Il contesto libico sta silenziosamente assumendo la forma di un terreno di scontro geopolitico fra potenze, che sul suo territorio esercitano pressioni e influenze di diverso genere con l’obiettivo di allargare la propria presenza militare e mandare un messaggio ai rivali. Gli Stati Uniti, insieme alla Turchia, appoggiano il Governo di unità nazionale di Tripoli presieduto da Abdulhamid Dabaiba, a differenza di Mosca che è allineata al generale Haftar, e la loro risposta alle ultime iniziative diplomatiche russe, non si è fatta attendere.
Come abbiamo raccontato su InsideOver, gli importanti accordi sottoscritti a metà febbraio fra la Bielorussia e il generale dell’esercito nazionale libico (ENL) Haftar, che controlla militarmente la regione più orientale della Libia nota come Cirenaica, hanno sancito un innalzamento delle relazioni Minsk-Tobruk volte ad incrementare la cooperazione militare russa e bielorussa con la Libia e la loro presenza nel Paese con l’apertura di una nuova base presso Maaten Al Sarra, al confine con Ciad e Sudan, e la costituzione di un avamposto militare nella città di Tobruk.
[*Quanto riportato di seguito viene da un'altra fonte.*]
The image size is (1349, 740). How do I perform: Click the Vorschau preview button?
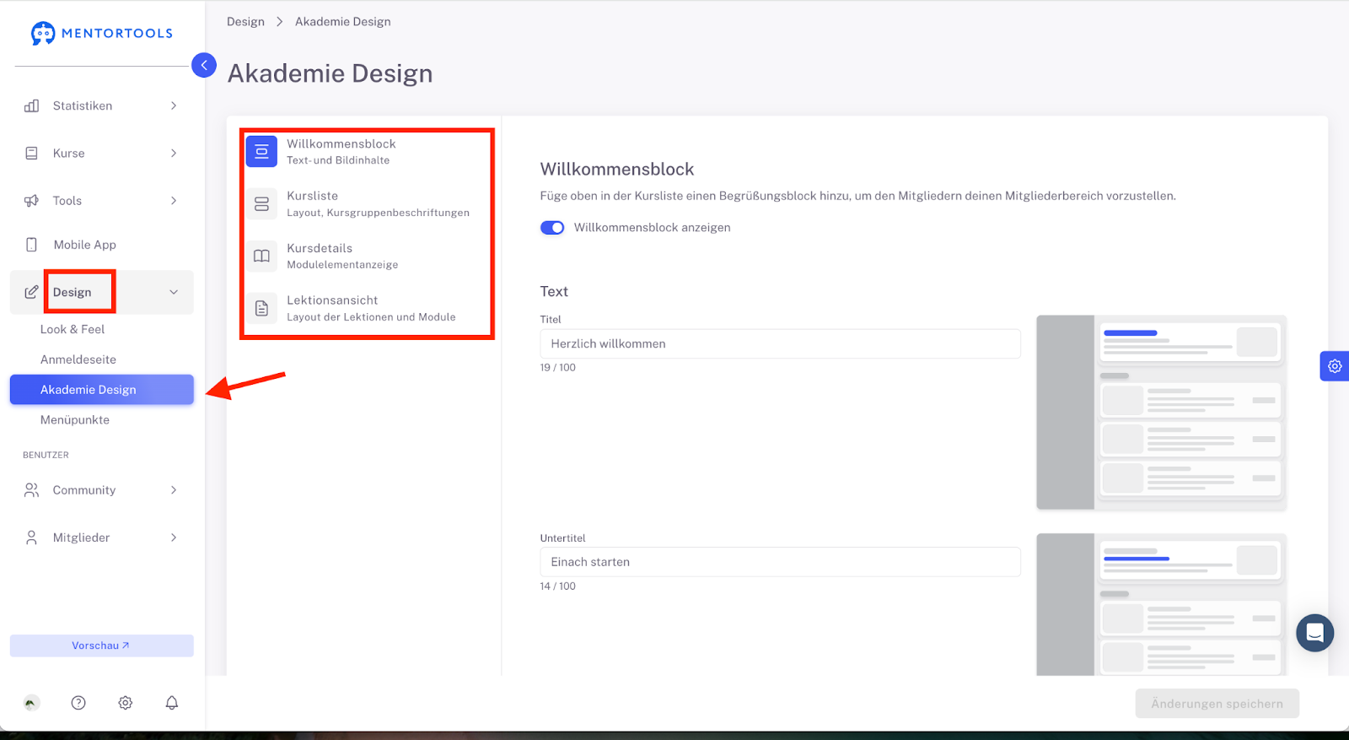(x=101, y=645)
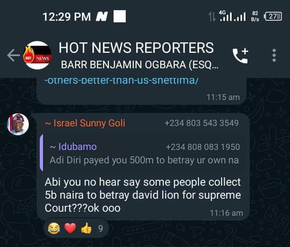
Task: Tap the back arrow to leave chat
Action: [x=13, y=55]
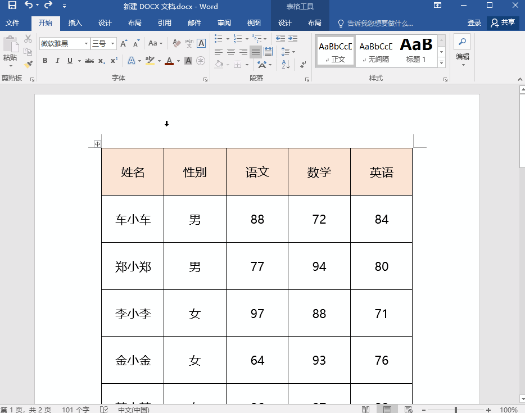Apply the 标题 1 style

click(416, 51)
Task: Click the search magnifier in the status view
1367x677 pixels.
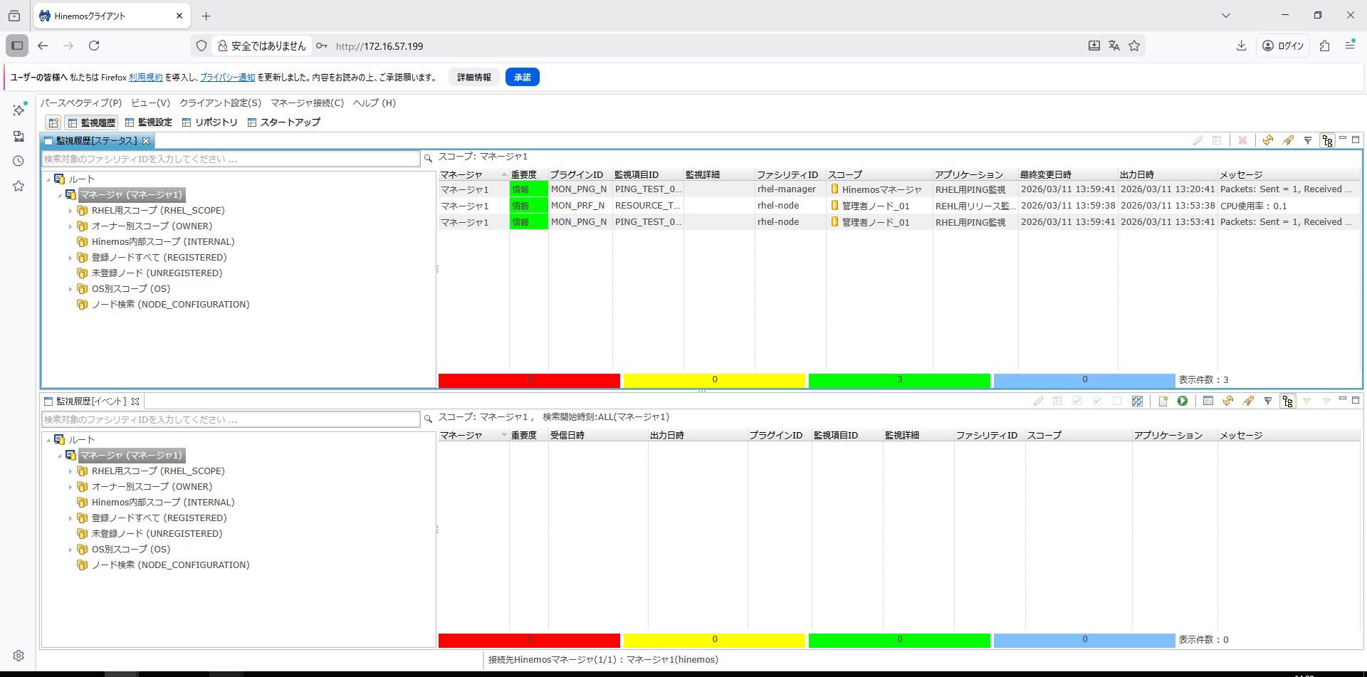Action: coord(428,158)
In questo senso, l’iniziativa politica delegata da Mosca all’alleato bielorusso, che svolge funzione di intermediario, permette alla Russia, impegnata sul fronte ucraino, di gestire una partita importante con maggiore distacco e senza un coinvolgimento diretto che costerebbe molto di più in termini materiali, garantendosi allo stesso modo un efficace tutela degli interessi nazionali da parte di uno storico alleato.
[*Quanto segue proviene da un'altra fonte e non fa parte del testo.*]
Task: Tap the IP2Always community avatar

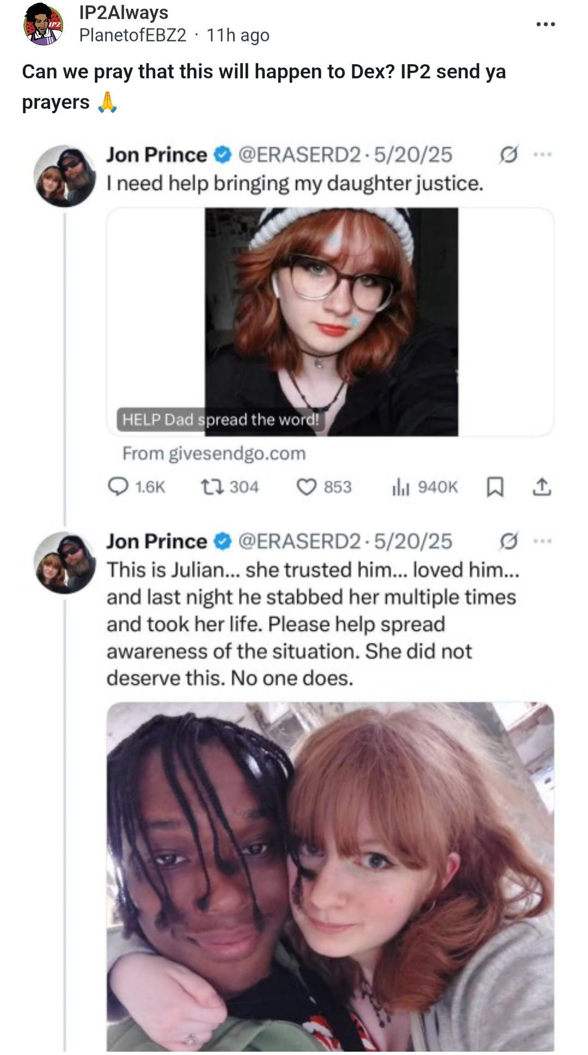Action: tap(44, 24)
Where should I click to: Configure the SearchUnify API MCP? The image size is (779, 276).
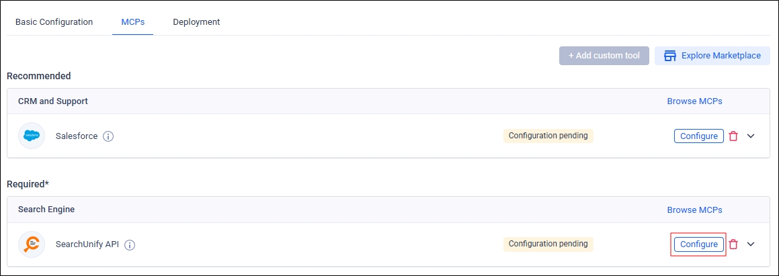point(698,244)
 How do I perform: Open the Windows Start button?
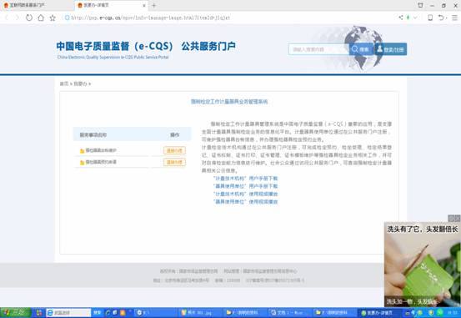[x=15, y=313]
Circa una settimana dopo il viaggio del 17 febbraio di Haftar in Bielorussia, il comando militare statunitense in Africa, noto come Africom, ha condotto delle importanti esercitazioni aeree nella città di Sirte con le forze militari libiche orientali e occidentali, con l’utilizzo di un bombardiere strategico B-52 e di altre forze provenienti dal Regno Unito, per un insieme di operazioni militari che si sono estese dalla costa libica fino ai pressi della striscia di Gaza, coinvolgendo anche Israele. L’obiettivo statunitense, secondo diversi analisti, è stato quello di mandare un messaggio forte e dare una dimostrazione di forza alla Russia di Putin, mettendola in guardia dal compiere azioni che superino un determinato confine nel dossier libico. Altrimenti detto: tutelare le infrastrutture petrolifere situate nell’Ovest del Paese dall’influenza e dalle mire di una Russia che negli ultimi anni, nella regione, sta portando avanti una politica fortemente espansionistica.
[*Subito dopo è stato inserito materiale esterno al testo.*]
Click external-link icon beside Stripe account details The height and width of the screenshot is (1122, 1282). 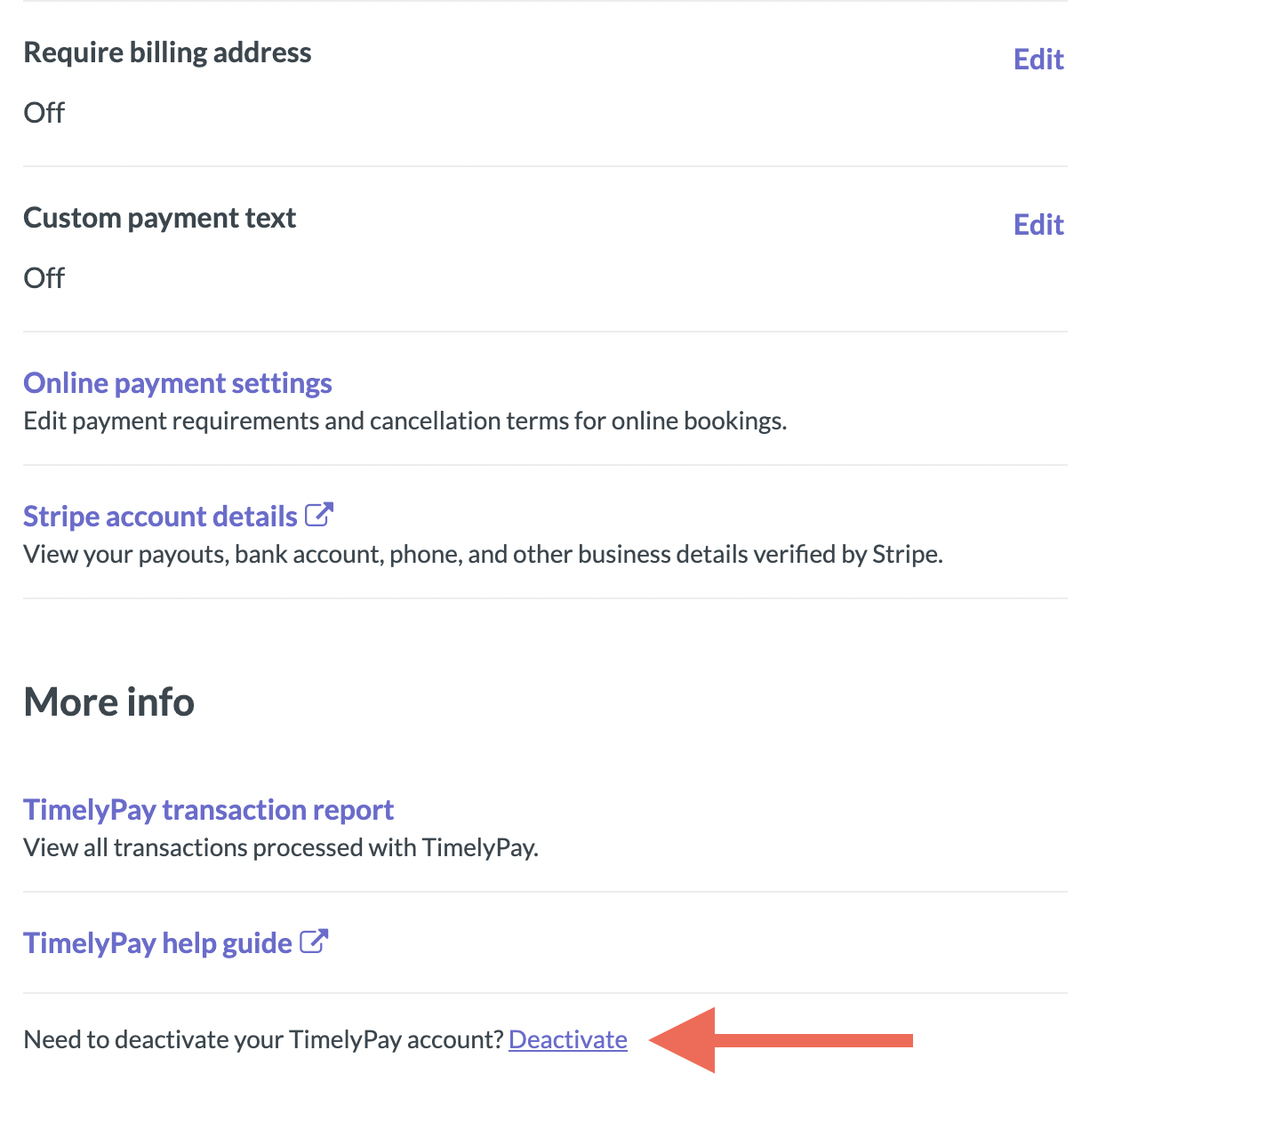click(x=318, y=515)
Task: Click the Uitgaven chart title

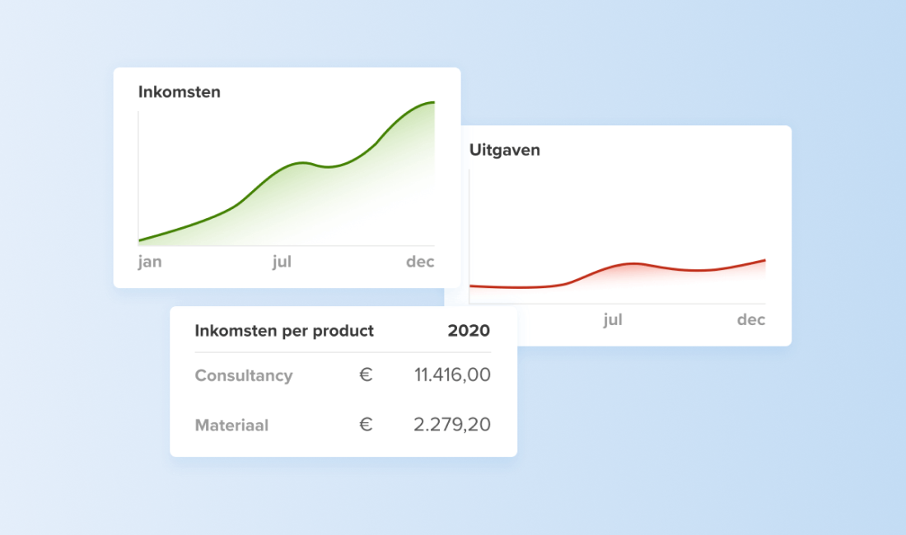Action: pos(505,150)
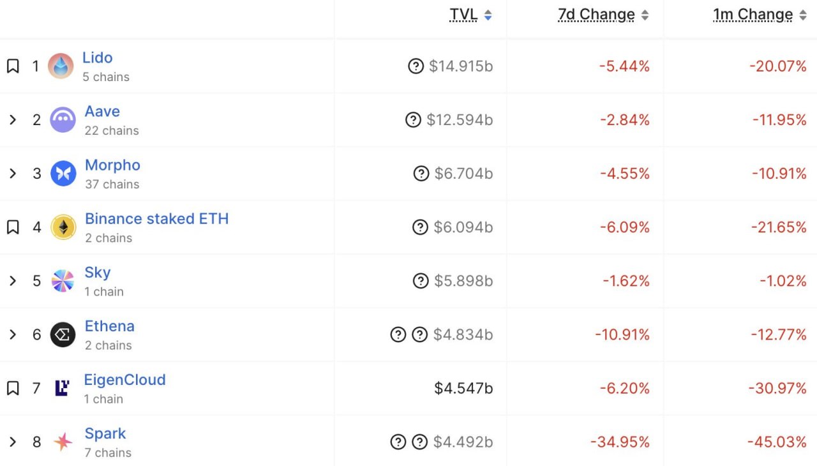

Sebbene la competizione USA-Russia in Libia sia maggiormente evidente nelle regioni costiere, un ulteriore terreno di scontro, come fa ben notare un’analisi di Agenzia Nova, ruota attorno al Fezzan, regione del Sud ricca di risorse e particolarmente strategica per l’accesso al Sahel. Qui gli Stati Uniti hanno attivato, tramite il Congresso, un piano denominato “Lybia stabilization project”, che mira a stabilizzare la regione limitando la penetrazione e l’influenza di attori ostili. La lentezza della sua implementazione, unita all’acquisizione di una base strategica nel Sud della Libia da parte della Russia, potrebbe essere stato l’elemento alla base della decisione di Africom di svolgere esercitazioni che funzionassero da deterrente e da dimostrazione di concreta presenza e reattività atlantista nel dossier libico.